Horizon Scanning

Following last issue’s review of compliance in 2016, we look at how community banks will meet the challenges of compliance in 2017

By Mary Thorson Wright

When we visited with compliance officers at the end of 2016, they were looking ahead and projecting timelines, resource requirements and organizational effects for regulatory changes coming to fruition in 2017 and beyond. Now, with numerous demands from Dodd-Frank in the rearview mirror, they are taking a deep breath and launching efforts to begin anew with a continuous stream of regulatory changes.

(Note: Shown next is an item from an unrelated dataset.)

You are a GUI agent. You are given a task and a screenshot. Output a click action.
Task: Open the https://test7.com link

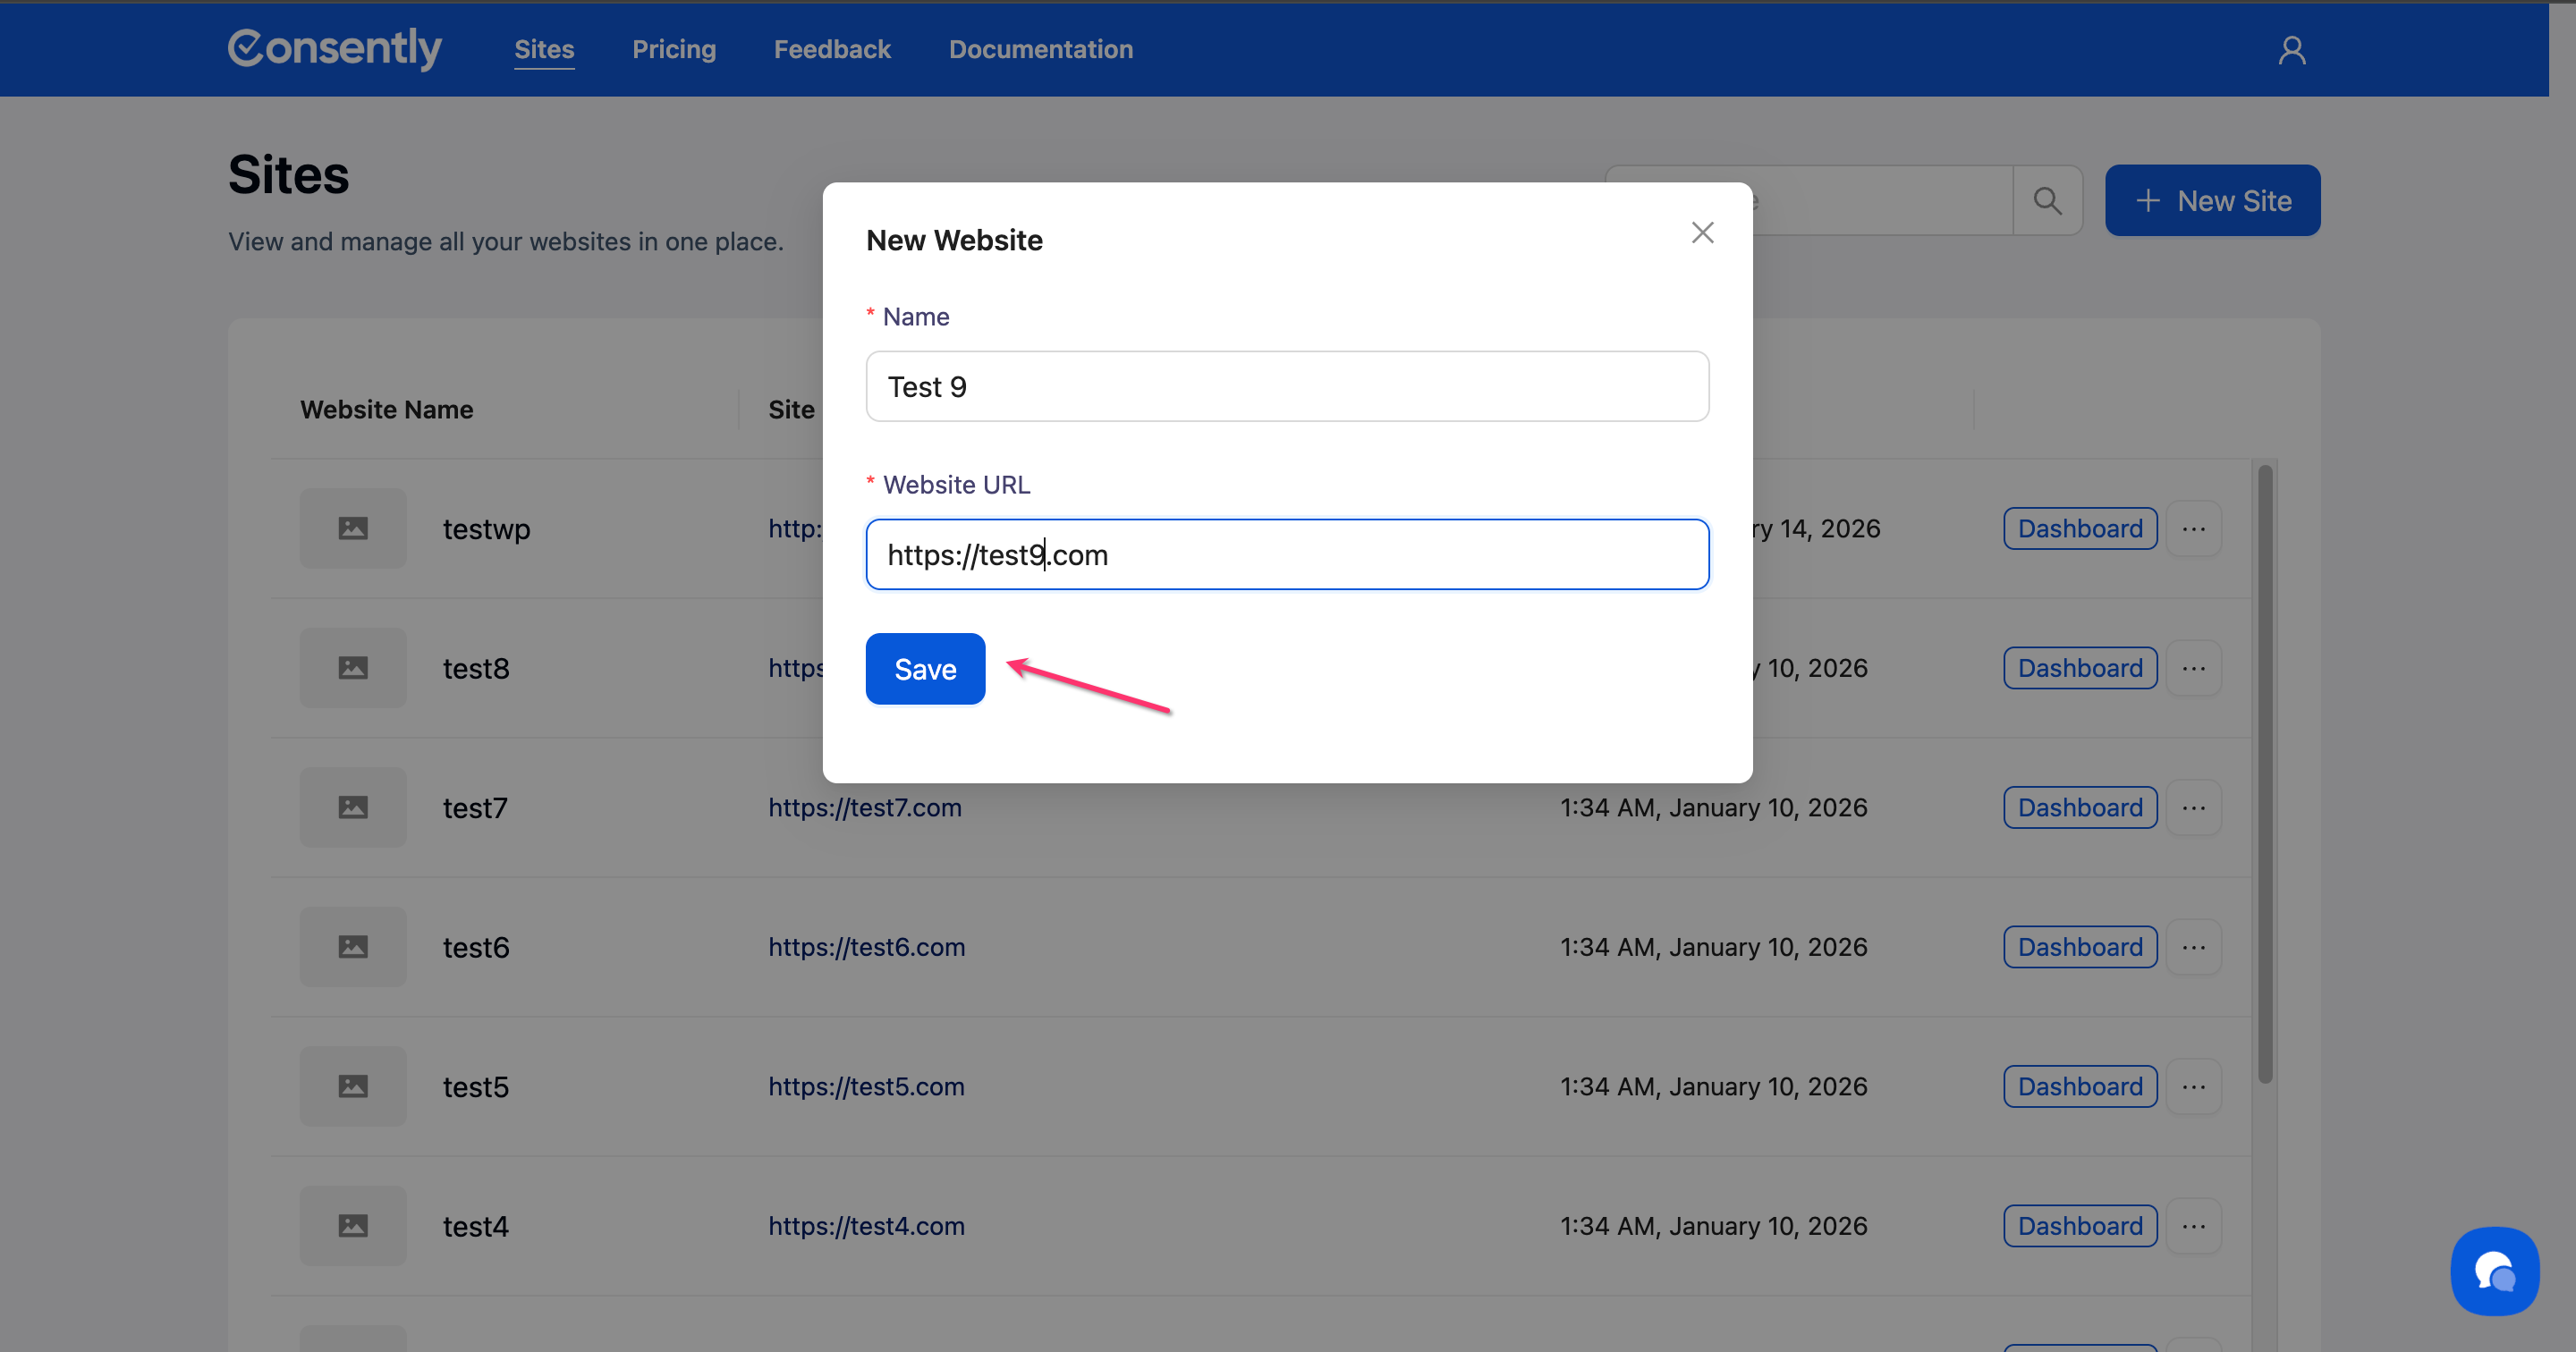coord(864,808)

Bank Secrecy Act and anti-money laundering (BSA/AML) compliance again requires attention for enhanced due diligence beneficial ownership rules effective May 11, 2018. Under these rules, community banks will have to collect and verify the personal information of the individuals who own and control companies that open accounts; understand the nature and purpose of customer relationships to develop customer risk profiles; and continuously monitor the businesses and beneficial owners to identify and report suspicious transactions. The bank can use a standard certification form to collect the information provided by the customer for verification, only if the bank has “no knowledge of facts that would reasonably call into question the reliability of the information.”

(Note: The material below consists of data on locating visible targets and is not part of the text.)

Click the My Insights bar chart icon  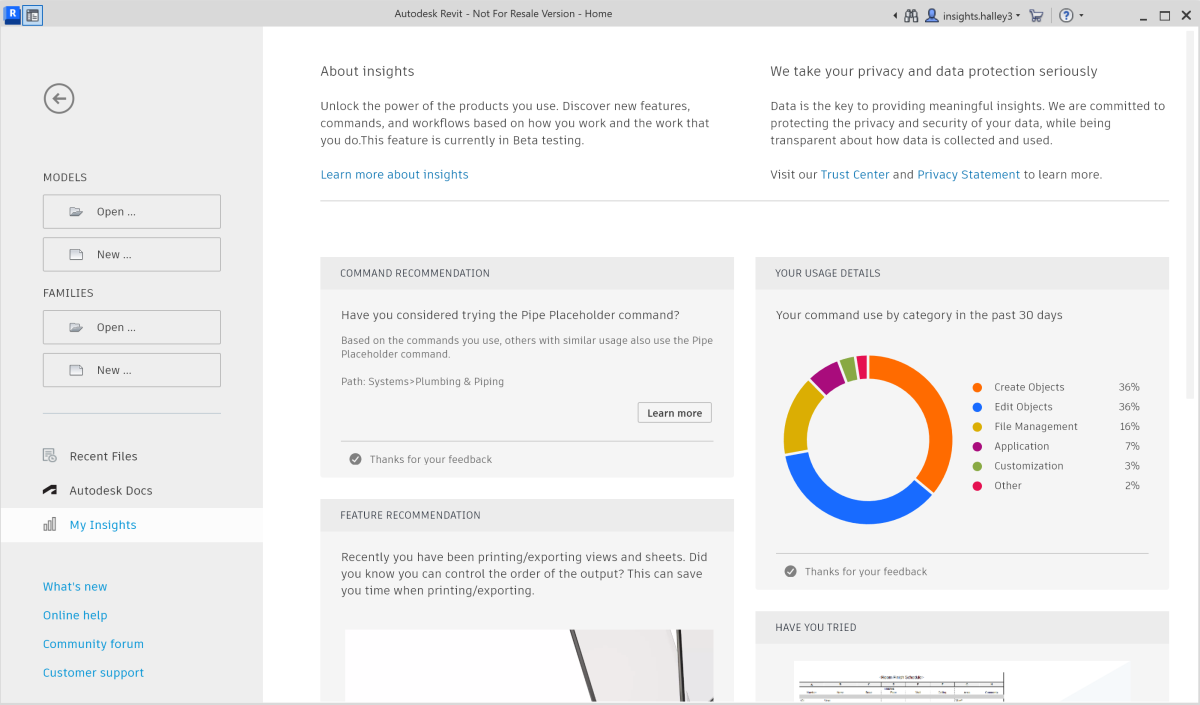point(50,525)
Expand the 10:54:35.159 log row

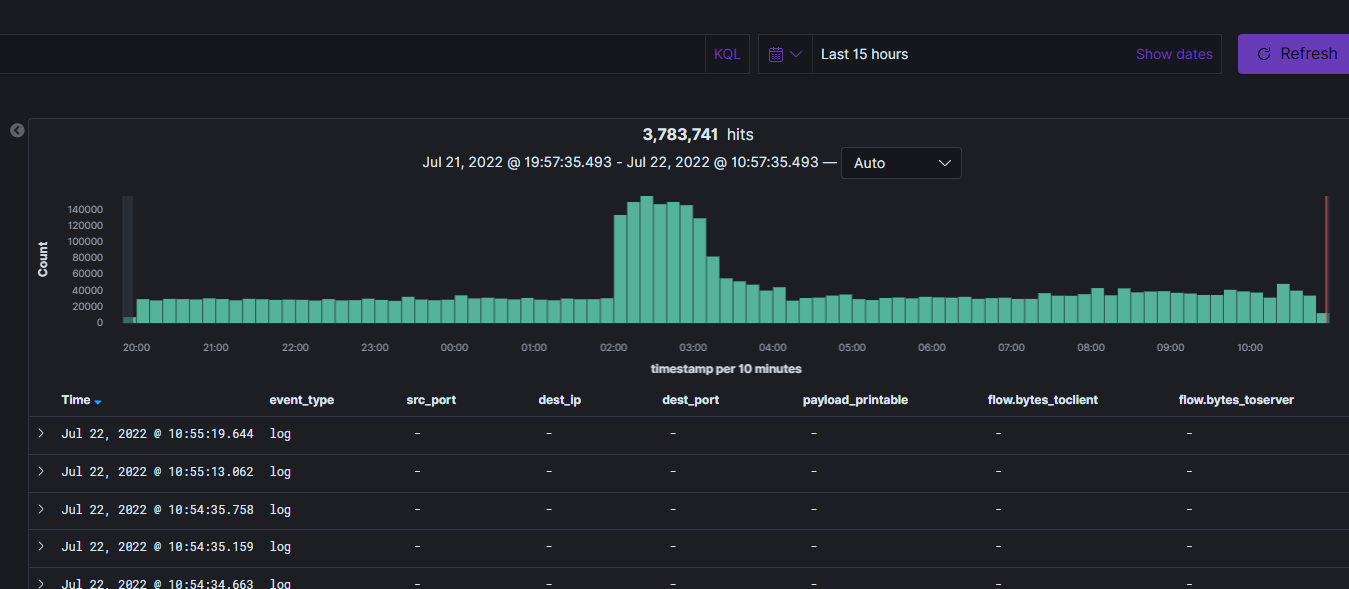[x=41, y=546]
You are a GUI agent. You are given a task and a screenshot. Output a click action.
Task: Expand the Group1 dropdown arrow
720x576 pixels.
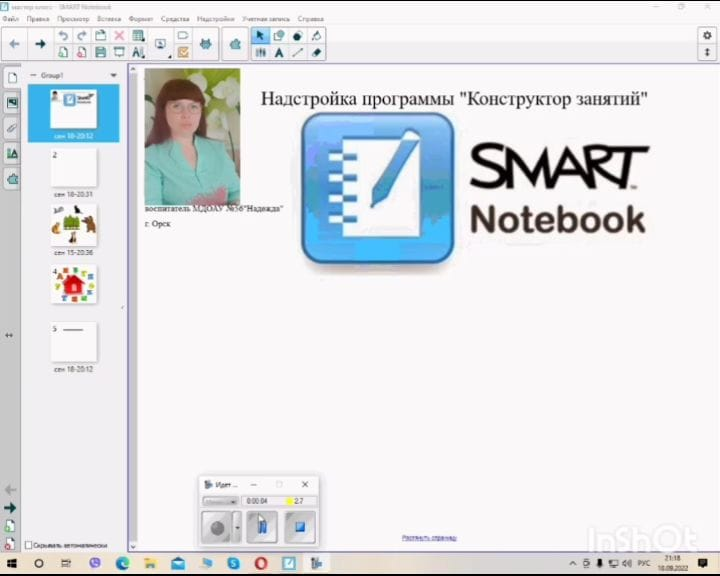(113, 75)
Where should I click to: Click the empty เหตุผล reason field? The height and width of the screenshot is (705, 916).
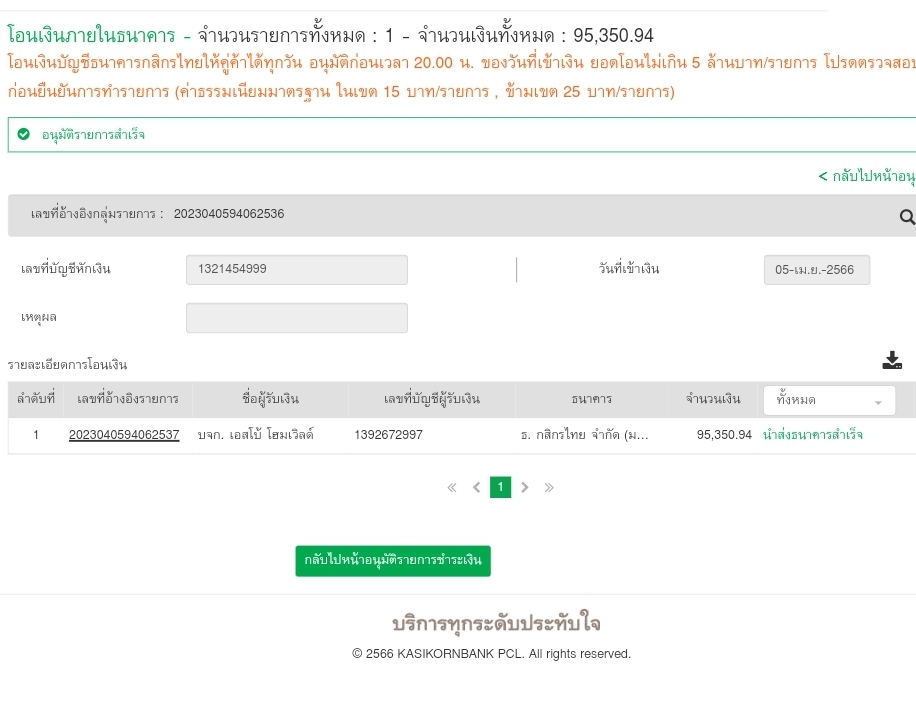[297, 318]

First State Bank, a community bank with $435 million in assets located in Winchester, Ohio, is now turning its attention to addressing beneficial ownership rules. Tim Grooms, the bank’s chief risk officer, points to bank growth in both assets and employees, and a growing community of customers and prospective customers, as critical reasons for the bank to take an enterprise-wide approach to the beneficial ownership rule changes, as well as other regulatory requirements.

“In 2016, TRID [Truth in Lending Act – Real Estate Settlement Procedures Act Integrated Disclosure rule] took center stage, and we diverted resources to meet the challenge,” he says. “Our organization has changed, and our customer base is changing. We must employ our resources as effectively as possible to meet the new requirements, train our staff and effectuate internal controls, and we must understand the customer base we have now, not the one we served several years ago.”

Changes to the HMDA process
Preparation for implementing the revised Home Mortgage Disclosure Act (HMDA) rule began in 2016. In 2017, HMDA reporters should be working—in many cases with their vendors—to update systems, procedures, data collection and reporting, and employ training
focused on bringing staff and management up to speed to comply with the increased data reporting requirements.

“These HMDA changes are significantly complex and may be as big, if not bigger, an operational challenge for community banks than TRID was and is,” observes Jim Bedsole, senior vice president, chief compliance and risk officer for BankSouth, a $531 million-asset bank in Greensboro, Ga. “Start preparations early.”

Melody Andrus, Bank Secrecy Act and compliance officer at Pioneer Bank, a $757 million-asset community bank headquartered in Roswell, N.M., chairs the HMDA Committee, whose purpose is to address the pending HMDA changes across the enterprise.

“In 2016, the HMDA Committee was formed to prepare for the upcoming HMDA changes,” says Andrus. “We’ve been studying communications from our vendors and the requirements of the new reporting, evaluating how we will need to change to accomplish it. Our committee will now focus on training, actually rolling out the data collection and reporting process, and testing our ability to report data to the CFPB before we go live.”

From transaction to risk
In April 2016, the Federal Financial Institutions Examination Council issued a proposal to revise the Consumer Compliance Rating System on the basis of compliance risk and to address regulatory, supervisory, technological and market changes that have occurred since the system was established in 1980. The final rule updating the Consumer Compliance Rating System—substantially the same as the April proposal—was published in November 2016.

Regulators generally expect that banks will have conducted risk assessments of most areas of compliance. This is a priority for Krystal Gaskill, chief financial officer and compliance officer for North Valley Bank, a $150 million-asset bank in Thornton, Colo.
“In 2017, we will build risk assessments for any new requirements and enhance the risk assessments we’ve already built,” she says. “In this volatile compliance environment, cybersecurity, privacy, fraud and the Unfair, Deceptive or Abusive Acts or Practices Act have emerged as areas of concern. Focusing more on risk assessments will help us manage and mitigate our risk exposure.”

In the coming year, community banks will face the compliance challenges of the industry. They must draw on their ability to change, to shift resources to the greatest need and to shore up both technical and managerial compliance requirements.

Jacque Eberhart became the compliance officer and real estate loan officer at the $93 million-asset Peoples Savings Bank in Wellsburg, Iowa, in January 2016. She sums it up succinctly: “Many employees wearing many hats to get everything done.”

Mary Thorson Wright, a former Federal Reserve System managing examiner, is a financial writer in Virginia.